Blockchain for Cache Invalidation:
One surprising use case of blockchain that we discovered is using it for cache invalidation. Our index of Namecoin data needs to stay in sync with the blockchain. Similarly, for building our search index, we get a copy of all passcards and process them. When passcards are registered or updated, we need to refresh our search index. This requires cache invalidation; our search index is made from a cached copy of the namespace and, as the original data changes, our index gets outdated.
Using the blockchain makes search index syncing fairly simple. Since all passcard updates/registrations must be announced in new blocks, we listen to the broadcast channel (blockchain) and refresh the index when there is new data.
The above figure shows our architecture for the search API. Onename API server is open to the Internet and can talk to our private subnet that runs namecoind nodes, search API server(s), and the search index. Blockchain is kept in-sync by talking to the Namecoin P2P network and when new data is detected in blocks, the search API server triggers a search index refresh. Explicit cache invalidation is a powerful use case of blockchain and we found it to be very useful.
§ §
Explore the material =>
A - Duplicate everything in the cache invalidation passage from "Blockchain for Cache" down to "index gets outdated.".
B - Name each thing the cache invalidation passage says runs in the private subnet.
C - Resume the cache invalidation passage from where it stops.

[Collected data entries]
§ §
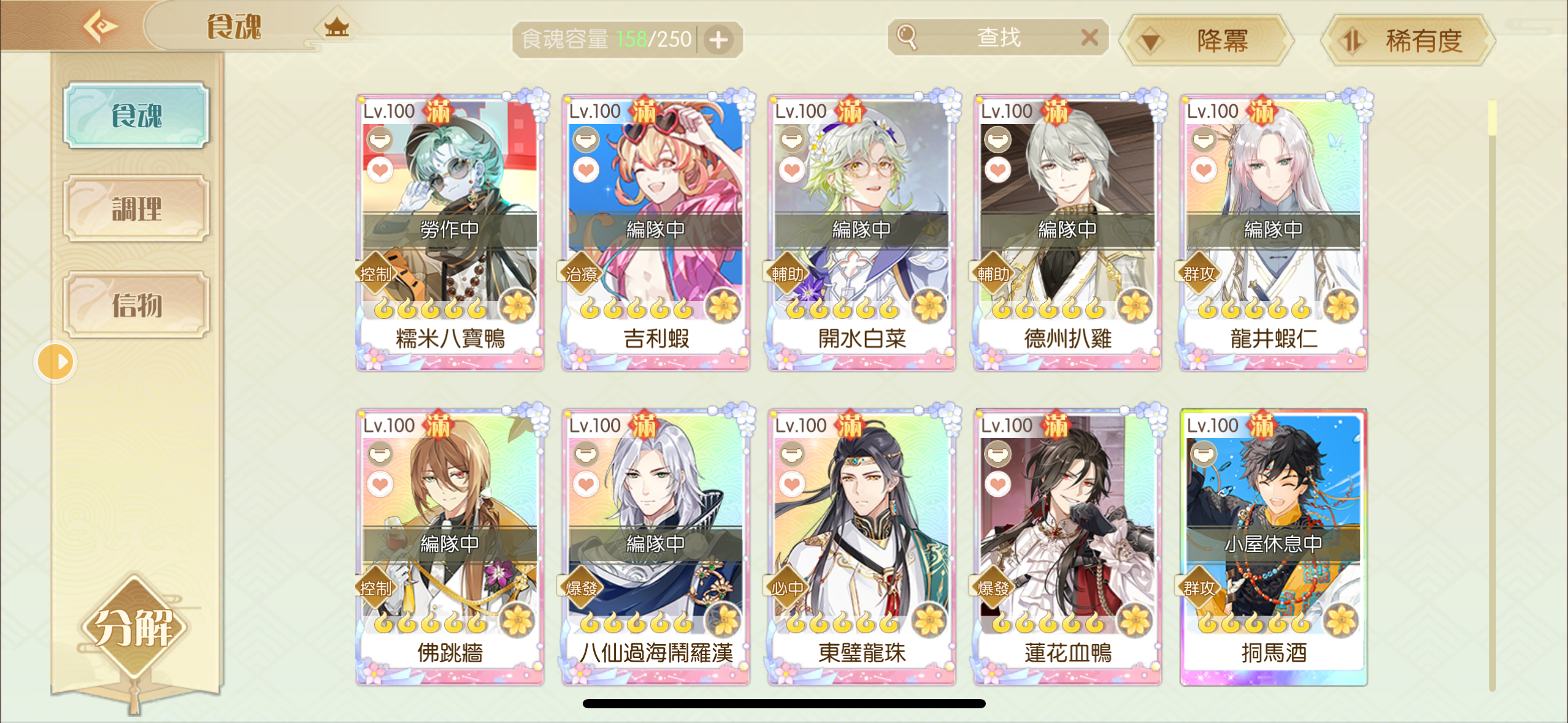The height and width of the screenshot is (723, 1568).
Task: Tap the home pagoda icon
Action: pyautogui.click(x=336, y=27)
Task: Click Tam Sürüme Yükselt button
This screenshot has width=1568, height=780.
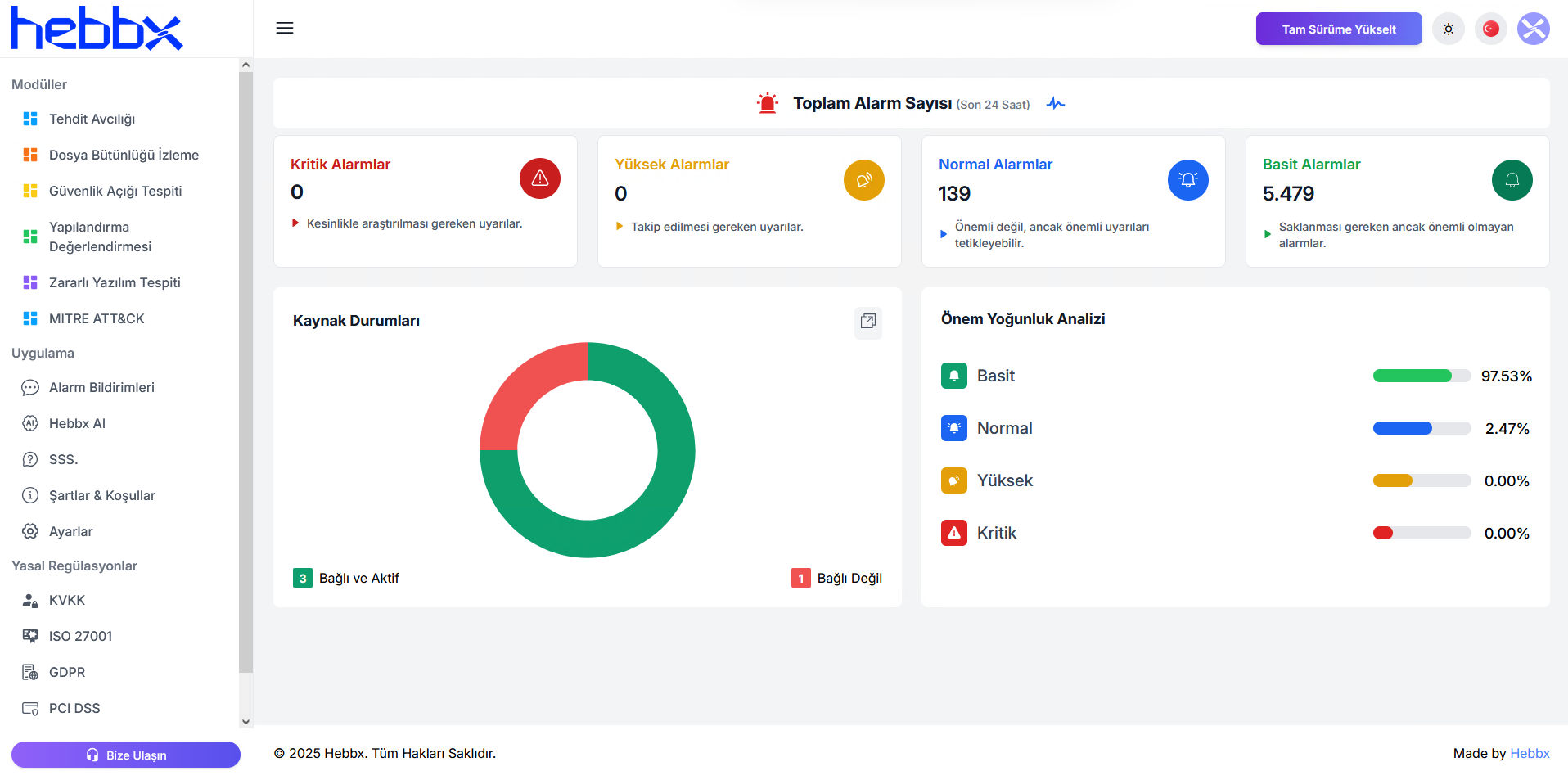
§ §
Expected responses =>
A -
Blockchain for Cache Invalidation:
One surprising use case of blockchain that we discovered is using it for cache invalidation. Our index of Namecoin data needs to stay in sync with the blockchain. Similarly, for building our search index, we get a copy of all passcards and process them. When passcards are registered or updated, we need to refresh our search index. This requires cache invalidation; our search index is made from a cached copy of the namespace and, as the original data changes, our index gets outdated.

B - namecoind nodes, search API server(s), the search index

C -
Building Unspents Index:
The Namecoin daemon doesn't give unspent outputs (UTXOs) for all addresses. It only keeps UTXOs for addresses in your own wallet in the index. Jameson Lopp (Bitgo) has a great writeup on the challenges of blockchain indexing. We faced similar challenges for making the UTXOs index for Namecoin. The task requires going through all transaction in all blocks and saving only the outputs that haven't been spent yet. Below are two observations:
a) Blockchain is a poor data store. Our first implementation used the blockchain as the main data store and processed blocks/transaction starting from the genesis block. This was inherently a linear operation and 1) decoding of data and 2) inability to easily find specific UTXOs slowed down processing. We quickly switched to saving decoded data from transactions in an external datastore (MongoDB) and created custom indexes to speed up processing.
b) Choice of indexes and data structures matter a lot. The above graph shows the performance improvements from low-hanging fruit like database optimizations (ensuring indexes for frequent queries, using
find().limit(1) instead of
find_one(), etc.) and using appropriate data structures (e.g., not using Python arrays). Performance improvement from even basic optimizations was significant, given the large data set.
The size of blockchain (Bitcoin/Namecoin/other) is going to keep growing and calculating index of UTXOs will become a more costly operation with time. We plan to look at ways to parallelize this operation more and will report back on any interesting findings. Meanwhile, try out our API and feel free to give us feedback!